Linke begeistert: Straßentheater will von Harmlosigkeit des Islam überzeugen | Unzensuriert.at

Linke begeistert: Straßentheater will von Harmlosigkeit des Islam überzeugen

Zum Islam zu konvertieren stellt für das Salzburger Straßentheater kein Problem dar. Foto: JosvdV / pixabay.com
Zum Islam zu konvertieren stellt für das Salzburger Straßentheater kein Problem dar.
Foto: JosvdV / pixabay.com
17. Juli 2018 - 17:30

Mit allen Mitteln und Möglichkeiten versuchen auch in Österreich diverse Vereine, die Landsleute für die völlig kulturfremde Religion Islam zu begeistern.
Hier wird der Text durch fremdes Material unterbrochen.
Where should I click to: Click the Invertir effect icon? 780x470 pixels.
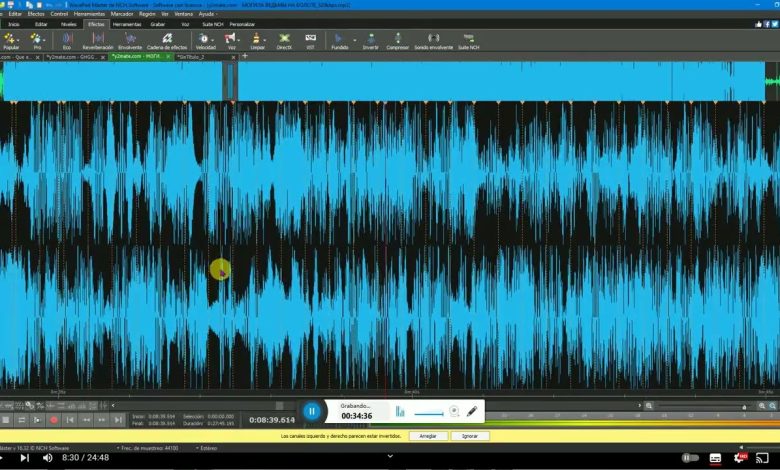point(370,40)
Weil es allerdings immer mehr zwischenmenschliche Probleme seit der ungebremsten Einwanderung gibt, wollen uns linksgerichtete Akteure nun in jeder Lebenslage von der Friedfertigkeit und den wenigen Ausnahmen angepasster Einwanderer überzeugen. So auch in Salzburg, wo ein Theaterstück zum Politikum wird und den Zuschauer mit dem Stück „König der Herzen“ von Alistair Beaton ein Gefühl der Gutmenschlichkeit geben sollte.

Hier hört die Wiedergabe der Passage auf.